Monday, July 27, 2015

Thoughts About Brave New World

I first read Brave New World when I was still in high school. To sum the novel up in one sentence, it is a story about a Utopian Dystopia where the citizens take drugs all day and have intercourse all day. It is quite shocking how relevant the novel still seems today.

I think about all the horrid types of media that American have consumed in the last few years. The Jersey Shore, Teen Mom 2, and Here Comes Honey Boo Boo are the worst examples that come to mind. In the novel, soma was a drug that filled the user with the sensation of happiness and kind of dulled other sensations. In other words, it kept the citizens sedated. I'm not sure if Jersey Shore still airs on MTV. I think I've only ever seen maybe five minutes of it but from what I remember, there were no real characters. It was just full of the most insufferable personalities that could coexist with each other. No one even had a real name. I guess there was Snookie, The Situation, and Paulie D. I'm pretty sure that half of the episodes was centered about drama about everyone hooking up with a different person that someone else wanted to hook up with.

Which brings me to the second thing about Brave New World. There was rampant promiscuity in the civilization. This was partially due to the fact that humans were mass produced but these sorts of behaviors were encouraged. There were just masses of people getting together in piles to have intercourse. This makes me think about the phone application Tinder. It is known as a dating app but everyone knows it just as an app to hook up. I can only imagine how different infections will spread that way.

Brave New World was written in 1931. I'd recommend reading it if you haven't already. I am quite surprised how well Aldous Huxley portrayed where he saw the world going.

1 comment:

  1. For decades people have envisioned 1984 as our dystopian future, but that is more the Soviet manufacturing model. Like you, I re-read BNW a few years ago as an adult, and I realized that Huxley nailed it.
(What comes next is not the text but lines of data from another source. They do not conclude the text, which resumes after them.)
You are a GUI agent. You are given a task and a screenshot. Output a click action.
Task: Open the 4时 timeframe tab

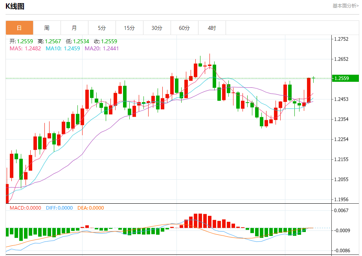212,28
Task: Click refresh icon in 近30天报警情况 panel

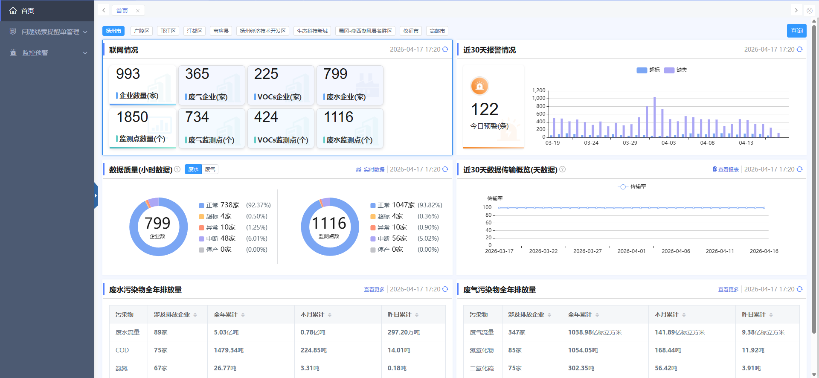Action: 799,49
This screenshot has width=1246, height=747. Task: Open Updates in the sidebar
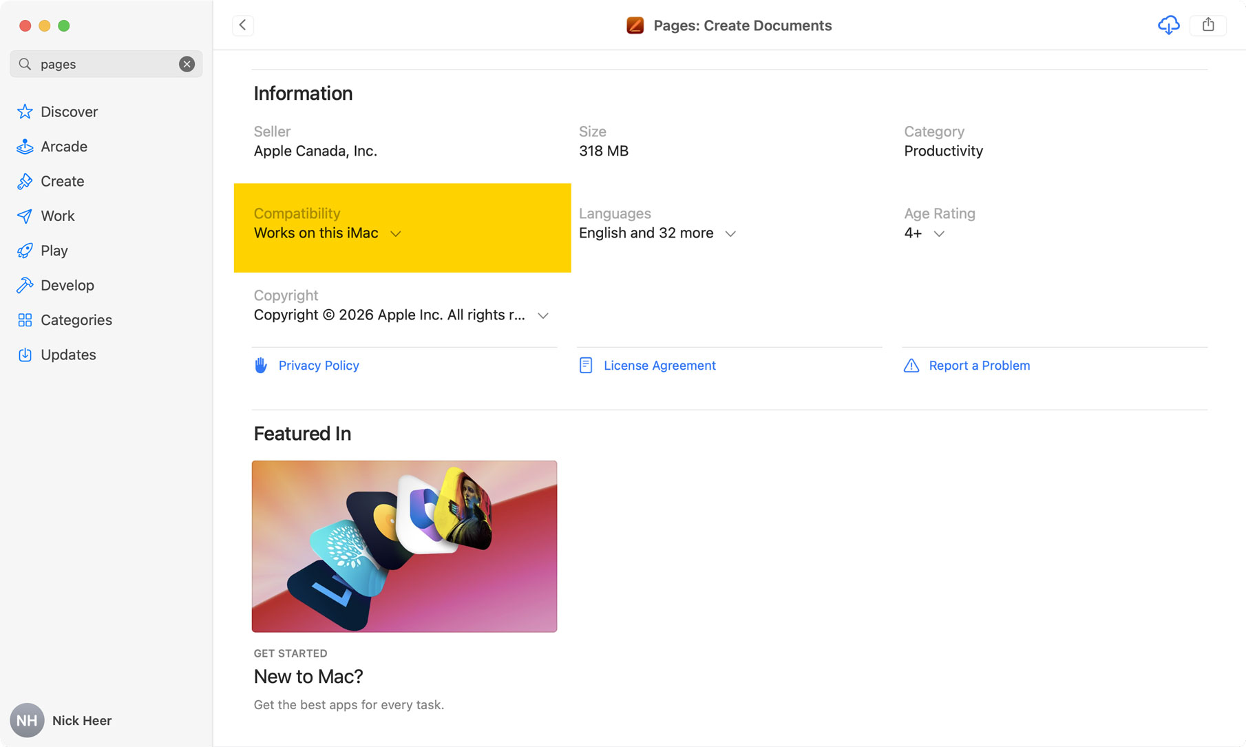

    Our society has shifted from the manufacturing base to the consumer base, which means all that new leisure time must be filled somehow. Pervasive media, promiscuity, easy access to drugs, unspoken xenophobia, loss of general civility, etc......Huxley nailed it. Add in Orwell's surveillance state (including devices in your own home dispatching info the the NSA), and you have 21st century America, minus the personal helicopters.